『聖楽院』便り:生き残りを賭ける音楽業界 -銀座の山野とヤマハ‐



11月7日(日)は、およそ10年振りにイタリア文化会館を訪れました。

初回の訪問は、第3回東京国際声楽コンクールの本選出場でした。正確な記憶ではないのですが、舞台からホールの客席を見渡すと深紅の座席が並んでいておしゃれな印象が残っていました。

 

初めて訪れた音楽ホールが客席ではなく、いきなり舞台であった、というのは上野の奏楽堂と水戸のとある音楽ホールと、このホールですが、振り返ってみると、何度も特別な体験をさせていただいていることになります。今回は客席でしたが、座席は黒のレザー仕立てで、よりシックな雰囲気になっていました。
 

そうしたイタリア文化会館の空間の中で、コロナ禍で海外に行くことが難しい現状を踏まえて、「オンラインでイタリア旅行を楽しみましょう」というイタリア政府観光局の方の案内がありました。ロッシーニゆかりの地ペーザロをはじめ、イタリアの多くの街のバーチャルガイド付き旅行を楽しむことができました。

 

その後、杉並区民オペラ代表の大久保眞氏のもと、女性合唱団コーロ ヴェントゥーノの演奏でロッシーニの「三つの聖歌」などの曲を聴かせていただきました。三つの聖歌とは「信仰」、「希望」、「愛」の歌です。
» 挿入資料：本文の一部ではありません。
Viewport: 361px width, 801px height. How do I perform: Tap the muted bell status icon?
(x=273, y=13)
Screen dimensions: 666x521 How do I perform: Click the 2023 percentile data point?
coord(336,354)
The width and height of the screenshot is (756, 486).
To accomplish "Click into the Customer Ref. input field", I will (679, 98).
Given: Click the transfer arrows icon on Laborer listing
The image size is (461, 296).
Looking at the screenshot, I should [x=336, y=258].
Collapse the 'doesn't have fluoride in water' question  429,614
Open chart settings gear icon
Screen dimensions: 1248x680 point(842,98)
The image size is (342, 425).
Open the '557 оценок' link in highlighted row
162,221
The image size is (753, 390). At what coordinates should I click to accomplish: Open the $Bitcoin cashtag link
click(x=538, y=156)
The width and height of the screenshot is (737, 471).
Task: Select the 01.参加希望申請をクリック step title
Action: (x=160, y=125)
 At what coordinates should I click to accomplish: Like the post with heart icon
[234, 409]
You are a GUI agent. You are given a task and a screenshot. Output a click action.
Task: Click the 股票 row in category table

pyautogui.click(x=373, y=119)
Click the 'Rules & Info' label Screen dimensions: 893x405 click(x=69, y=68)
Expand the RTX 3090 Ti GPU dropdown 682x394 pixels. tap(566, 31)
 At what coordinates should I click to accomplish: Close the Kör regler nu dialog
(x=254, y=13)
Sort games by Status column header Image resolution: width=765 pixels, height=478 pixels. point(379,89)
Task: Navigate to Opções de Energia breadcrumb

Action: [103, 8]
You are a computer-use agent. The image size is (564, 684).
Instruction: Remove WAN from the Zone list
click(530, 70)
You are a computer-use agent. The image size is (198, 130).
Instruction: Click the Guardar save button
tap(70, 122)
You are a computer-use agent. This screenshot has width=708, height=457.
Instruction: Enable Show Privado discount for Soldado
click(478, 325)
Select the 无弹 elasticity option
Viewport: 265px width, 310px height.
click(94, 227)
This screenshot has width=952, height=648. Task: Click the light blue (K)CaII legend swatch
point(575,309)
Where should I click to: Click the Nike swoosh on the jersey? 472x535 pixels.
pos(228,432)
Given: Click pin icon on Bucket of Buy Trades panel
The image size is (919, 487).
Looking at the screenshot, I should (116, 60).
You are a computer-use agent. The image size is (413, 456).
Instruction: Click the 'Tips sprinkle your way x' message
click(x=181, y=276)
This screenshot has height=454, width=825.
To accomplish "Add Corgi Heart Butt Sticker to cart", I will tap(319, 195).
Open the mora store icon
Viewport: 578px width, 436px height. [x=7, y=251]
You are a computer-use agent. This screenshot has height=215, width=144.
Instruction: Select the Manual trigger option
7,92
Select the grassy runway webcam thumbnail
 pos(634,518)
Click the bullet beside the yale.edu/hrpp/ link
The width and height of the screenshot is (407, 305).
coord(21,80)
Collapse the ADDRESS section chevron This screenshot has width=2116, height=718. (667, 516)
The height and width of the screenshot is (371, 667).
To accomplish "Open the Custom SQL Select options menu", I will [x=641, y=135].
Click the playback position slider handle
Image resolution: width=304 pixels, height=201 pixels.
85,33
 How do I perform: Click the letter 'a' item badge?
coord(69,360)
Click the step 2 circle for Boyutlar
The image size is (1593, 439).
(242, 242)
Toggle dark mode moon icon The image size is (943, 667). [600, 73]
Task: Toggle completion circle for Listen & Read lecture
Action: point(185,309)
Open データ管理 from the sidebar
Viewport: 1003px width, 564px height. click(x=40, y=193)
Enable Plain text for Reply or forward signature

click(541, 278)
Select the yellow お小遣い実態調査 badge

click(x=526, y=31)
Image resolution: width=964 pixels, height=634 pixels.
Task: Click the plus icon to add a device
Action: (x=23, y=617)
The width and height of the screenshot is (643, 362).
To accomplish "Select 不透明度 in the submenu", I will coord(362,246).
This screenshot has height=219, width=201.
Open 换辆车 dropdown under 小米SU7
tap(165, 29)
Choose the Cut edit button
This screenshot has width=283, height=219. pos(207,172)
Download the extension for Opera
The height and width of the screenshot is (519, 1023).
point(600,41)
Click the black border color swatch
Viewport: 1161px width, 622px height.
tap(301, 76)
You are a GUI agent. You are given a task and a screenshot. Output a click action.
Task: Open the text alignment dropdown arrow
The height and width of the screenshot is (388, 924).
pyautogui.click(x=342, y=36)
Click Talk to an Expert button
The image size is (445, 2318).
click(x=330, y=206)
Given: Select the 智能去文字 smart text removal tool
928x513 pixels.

コーロ ヴェントゥーノではなく、コーロ ステラという女声合唱団の音源がありますのでご紹介いたします。プロの合唱団ではありませんが、祈りの曲には懸命に心を込めて歌っていることが何よりも大切だと思います。

 

ロッシーニ「三つの聖歌」より「信仰」 (コーロ ステラ) - YouTube

 

ロッシーニ「三つの聖歌」より「希望」 (コーロ ステラ) - YouTube

 

ロッシーニ「三つの聖歌」より「愛」 (コーロ ステラ) - YouTube

 

久しぶりにイタリア文化会館を訪れた足で銀座に向かい、ヤマハでお目当てのフランス歌曲のCDを購入する予定でした。

しかし、ヤマハ銀座店の2階のCD/DVD売り場は、カフェラウンジに変わっていました。2020年秋に新オープンしたNOTES BY YAMAHAです。お目当てのCD売り場は、3階の方隅に追いやられ、見る影もありませんでした。

 

やむをえず、そのカフェでボルシチとサンサーンスの没後100周年にちなんだオリジナル・パフェ「白鳥」を食した後、山野楽器銀座本店に立ち寄ってみることにしました。

 

ところが、銀座本店ビルのB1、1F、2Fの3フロアがすべてKDDI株式会社に変わっていました。銀座の山野といえば、銀座の地で100 年以上の永きにわたり、楽器、楽譜、音楽ソフト販売を主とした音楽事業に携わり、わが国の音楽文化の重要な一端を支えてきた老舗だったはずです。

 

しかし、「近年の音楽ソフト市場の縮小などの環境変化に対応すると同時に、この不動産価値を活かし、さらに収益力を高めるため」の賃貸契約を締結したとの発表が昨年の3月付でなされていたことを知り、少なからずショックを受けました。

 

幸いにも3F以上のフロアは健在で、3FのCD売り場で、複数のCDを購入することができたことと、中世のバロック音楽のコーナーも充実していたことを確認することができました。

 

ヤマハにせよ山野にせよ、令和3年を待つことなく路線変更を余儀なくされていることから、新型コロナ禍による音楽文化の破壊力が並大抵ではなかったことをまざまざと実感させられずにはいられませんでした。